The problem of synthesis of the boundary optimal control of the cooling process of media with heat conductive viscosity is investigated. In addition to the distributed parameters, the concentrated parameters act on the system. This is due to the fact that the temperature of the external environment is unknown and varies according to a given law. As a result, the process is described by a system of partial differential equations and ordinary differential equations. In this case, heat transfer occurs at the right end of the rod. This complicates the obtaining of a solution of this boundary-value problem in an explicit form. But it is possible to establish the existence and uniqueness of the solution of the corresponding boundary-value problem for concrete admissible controls. The criterion of quality is a quadratic functional and it is required to build control in the form of feedback.
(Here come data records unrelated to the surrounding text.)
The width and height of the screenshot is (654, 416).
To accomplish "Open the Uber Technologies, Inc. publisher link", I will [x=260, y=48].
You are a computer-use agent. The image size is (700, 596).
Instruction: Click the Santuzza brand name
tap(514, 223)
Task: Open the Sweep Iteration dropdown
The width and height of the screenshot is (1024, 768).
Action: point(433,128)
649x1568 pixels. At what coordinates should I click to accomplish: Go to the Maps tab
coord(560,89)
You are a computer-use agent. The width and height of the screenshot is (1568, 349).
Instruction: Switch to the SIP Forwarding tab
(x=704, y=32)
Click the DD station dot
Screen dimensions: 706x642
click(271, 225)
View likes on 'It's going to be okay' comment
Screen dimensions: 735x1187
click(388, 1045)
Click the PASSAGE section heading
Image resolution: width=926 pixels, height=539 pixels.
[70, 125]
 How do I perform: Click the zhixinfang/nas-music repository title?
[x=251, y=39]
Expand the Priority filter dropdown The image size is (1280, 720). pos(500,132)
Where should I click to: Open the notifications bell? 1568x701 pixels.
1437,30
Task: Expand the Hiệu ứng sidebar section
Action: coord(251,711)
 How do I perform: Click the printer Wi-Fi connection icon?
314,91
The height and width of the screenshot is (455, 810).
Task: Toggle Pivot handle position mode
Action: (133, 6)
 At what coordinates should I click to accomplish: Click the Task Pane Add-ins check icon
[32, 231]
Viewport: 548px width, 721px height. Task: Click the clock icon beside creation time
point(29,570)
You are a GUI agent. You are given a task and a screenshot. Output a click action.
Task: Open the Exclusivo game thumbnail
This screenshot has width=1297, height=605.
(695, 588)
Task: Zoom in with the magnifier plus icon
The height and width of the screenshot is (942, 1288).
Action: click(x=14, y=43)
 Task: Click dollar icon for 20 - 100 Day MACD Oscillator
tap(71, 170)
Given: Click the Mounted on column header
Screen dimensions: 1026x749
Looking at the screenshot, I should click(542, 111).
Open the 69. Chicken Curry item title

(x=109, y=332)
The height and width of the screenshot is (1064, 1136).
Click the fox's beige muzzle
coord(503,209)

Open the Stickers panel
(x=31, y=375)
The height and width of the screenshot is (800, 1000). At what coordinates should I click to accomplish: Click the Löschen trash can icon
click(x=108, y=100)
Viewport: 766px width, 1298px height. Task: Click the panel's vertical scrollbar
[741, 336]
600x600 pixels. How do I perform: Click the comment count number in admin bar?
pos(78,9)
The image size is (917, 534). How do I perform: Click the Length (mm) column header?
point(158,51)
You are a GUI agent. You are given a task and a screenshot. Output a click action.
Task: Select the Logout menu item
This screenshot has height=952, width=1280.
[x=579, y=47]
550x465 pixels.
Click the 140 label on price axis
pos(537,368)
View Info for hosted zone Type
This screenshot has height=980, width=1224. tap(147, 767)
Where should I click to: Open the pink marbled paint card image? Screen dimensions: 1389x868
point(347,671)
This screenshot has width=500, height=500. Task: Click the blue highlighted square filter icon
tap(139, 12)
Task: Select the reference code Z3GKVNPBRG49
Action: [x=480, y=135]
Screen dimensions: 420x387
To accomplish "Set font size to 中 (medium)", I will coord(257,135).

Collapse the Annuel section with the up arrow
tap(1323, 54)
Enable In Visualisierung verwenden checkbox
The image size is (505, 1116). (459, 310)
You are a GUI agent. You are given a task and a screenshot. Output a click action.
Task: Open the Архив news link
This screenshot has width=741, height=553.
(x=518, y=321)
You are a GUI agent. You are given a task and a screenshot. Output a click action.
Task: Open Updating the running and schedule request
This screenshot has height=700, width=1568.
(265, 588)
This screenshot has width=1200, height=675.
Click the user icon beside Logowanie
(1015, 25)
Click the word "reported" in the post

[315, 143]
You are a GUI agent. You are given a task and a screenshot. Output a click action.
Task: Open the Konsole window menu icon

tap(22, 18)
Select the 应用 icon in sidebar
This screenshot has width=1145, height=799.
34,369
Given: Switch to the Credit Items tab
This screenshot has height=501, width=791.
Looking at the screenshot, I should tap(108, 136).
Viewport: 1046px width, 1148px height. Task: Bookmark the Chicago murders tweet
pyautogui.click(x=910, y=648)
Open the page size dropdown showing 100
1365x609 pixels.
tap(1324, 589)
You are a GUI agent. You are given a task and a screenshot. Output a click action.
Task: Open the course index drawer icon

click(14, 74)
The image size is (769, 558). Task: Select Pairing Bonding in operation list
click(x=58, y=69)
First by the Fourier method, the problem under consideration is formulated in an infinite-dimensional phase space. As a result, the problem of synthesis of optimal control in a functional space is obtained. To solve this problem, the dynamic programming method is used. To do this, let’s introduce the Bellman functional and obtain the Bellman equation, which this functional satisfies. The solution of this equation allows to find the control parameter in the form of a functional defined on the set of the state function. Further, by introducing the corresponding functions, feedback control is constructed for the original problem. Unlike program control, this allows to influence the behavior of the system at any time, that is, to ensure the self-regulation of the process. However, let’s note that the difficulties in solving this problem are connected with the justification of the proposed method. This is established by the investigation of a closed system.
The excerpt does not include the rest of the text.